Então, percebeu um problema: havia três reflexos condicionados causados pelos efeitos colaterais da poção.
E, até agora, só descobrira dois!
Pelo modo como o tratamento por títulos podia ser ajustado previamente, ficava claro que esses reflexos não eram inevitáveis; bastava estar preparado. Mas e os que ele desconhecia? Como se prevenir?
Debaixo do olhar de desprezo de Lily, Snow perambulou pelo quarto como um cão destrambelhado, gastando duas horas até quase querer pôr a língua para fora, sem descobrir qual era o terceiro reflexo.
Refletindo sobre isso, Snow só podia lamentar.
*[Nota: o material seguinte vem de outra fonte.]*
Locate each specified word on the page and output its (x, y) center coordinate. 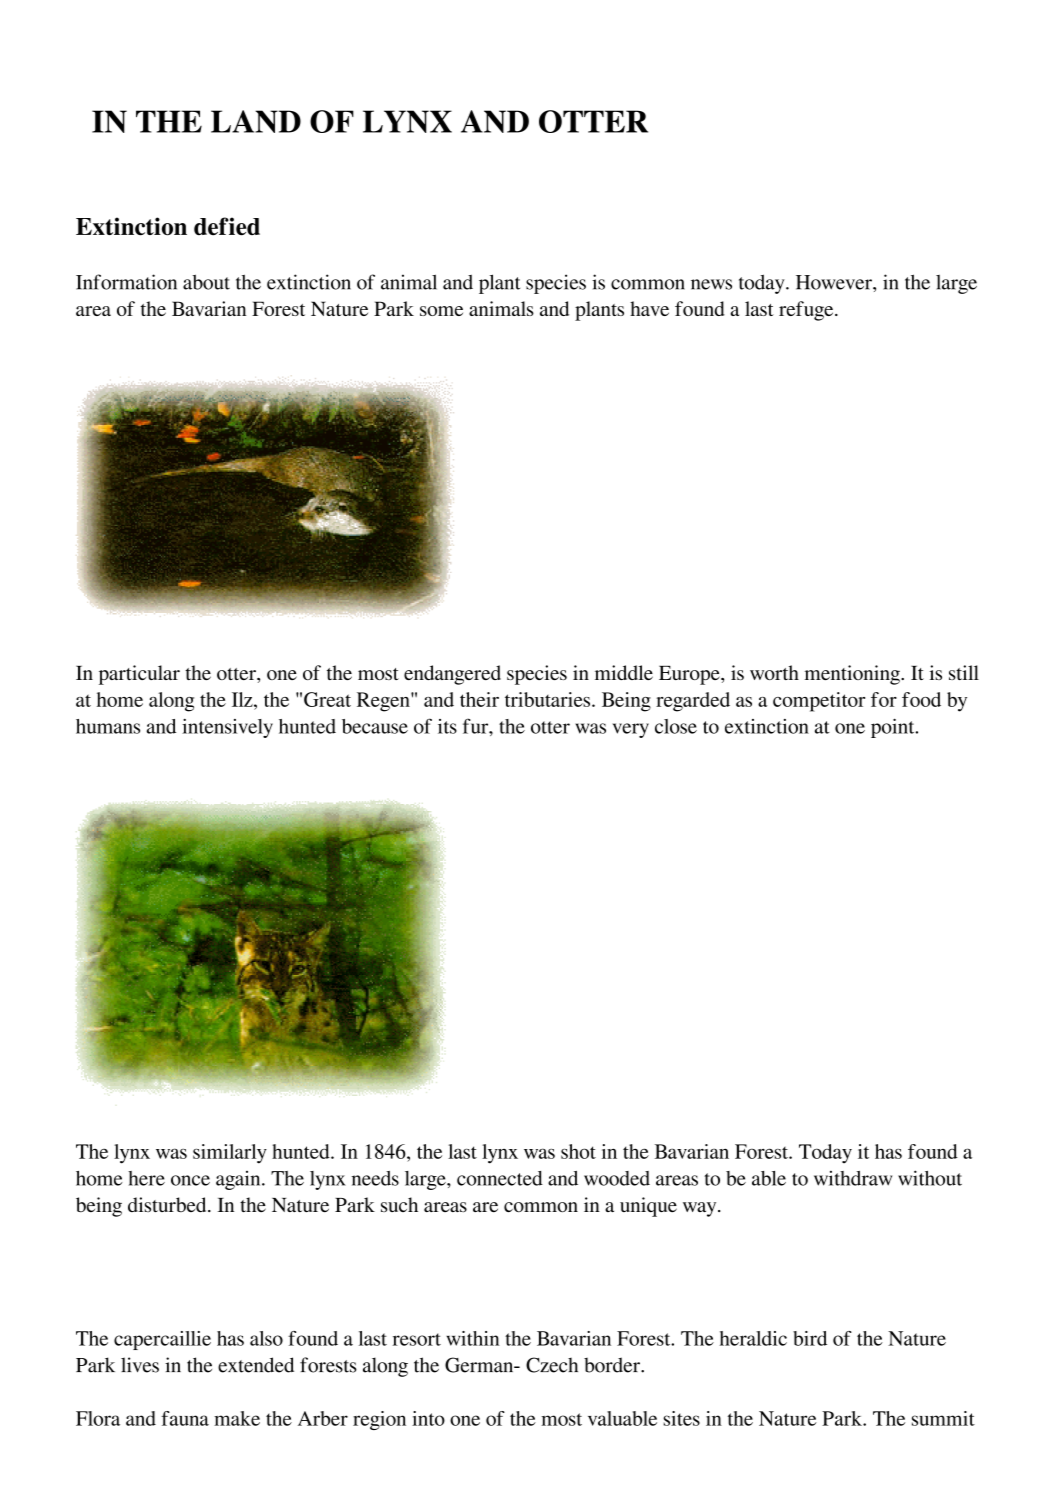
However (835, 282)
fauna (185, 1418)
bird (810, 1338)
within (473, 1338)
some (441, 311)
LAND (256, 121)
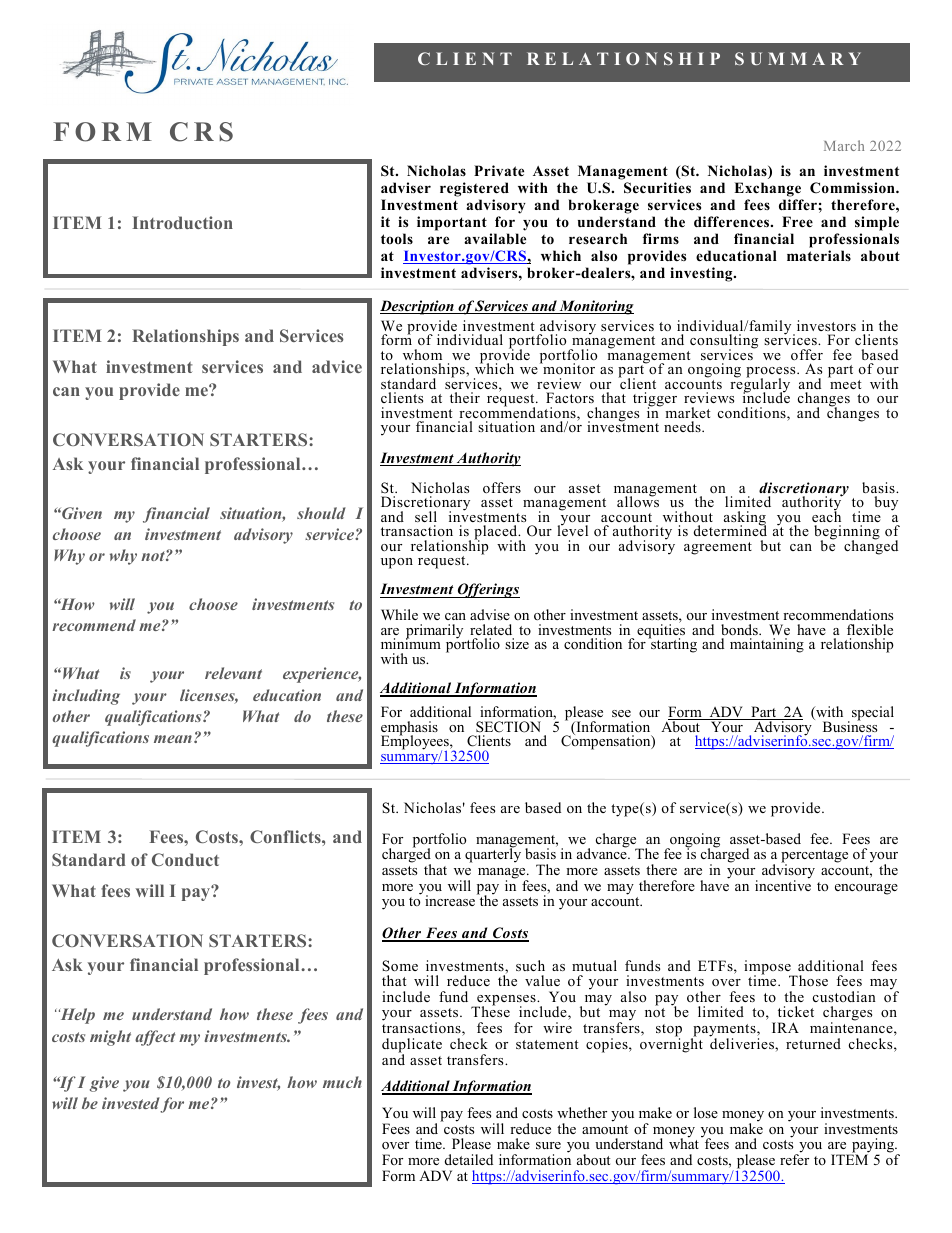 This screenshot has width=952, height=1233. I want to click on related, so click(491, 629).
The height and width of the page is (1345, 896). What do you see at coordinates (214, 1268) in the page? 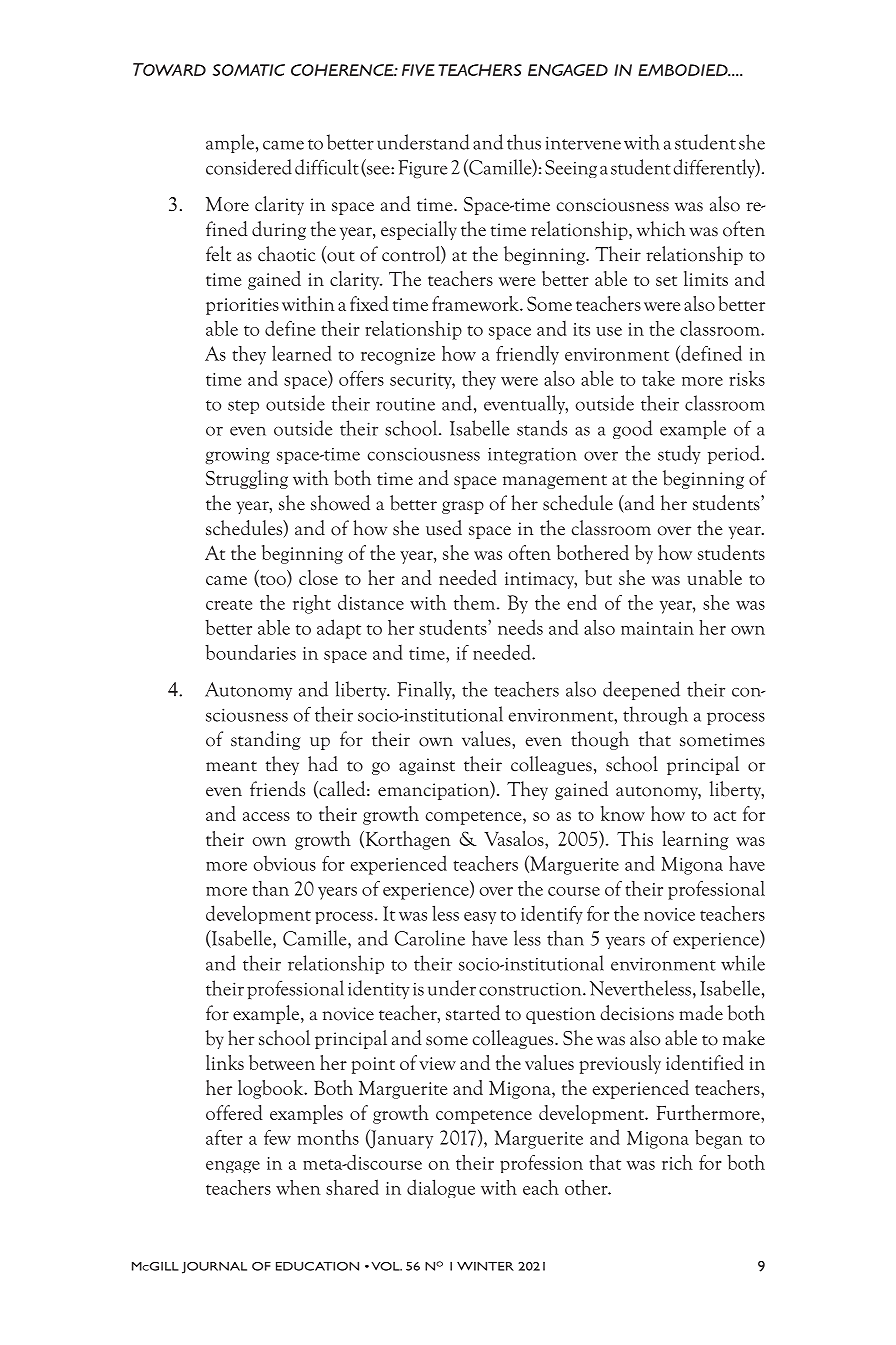
I see `JOURNAL` at bounding box center [214, 1268].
Um reflexo desses pode nunca ser acionado na vida, mas, se for, o resultado pode ser mais grave que apenas um vexame social.
Se o Senhor A não tivesse testado o reflexo de chamar pelo nome, ao chegar à reunião do Tarô e dirigir-se ao Senhor Tolo com apelidos como “Deus dos Pobres”, “K-Gato” ou “K-Medroso”, sua participação ali teria acabado no mesmo instante.
E isso seria o de menos. O pior seria, um dia, cruzar na rua com um carteiro de monocle no olho direito e, instintivamente, saudá-lo com um “bom dia, Amon”. Snow nem ousava imaginar as consequências!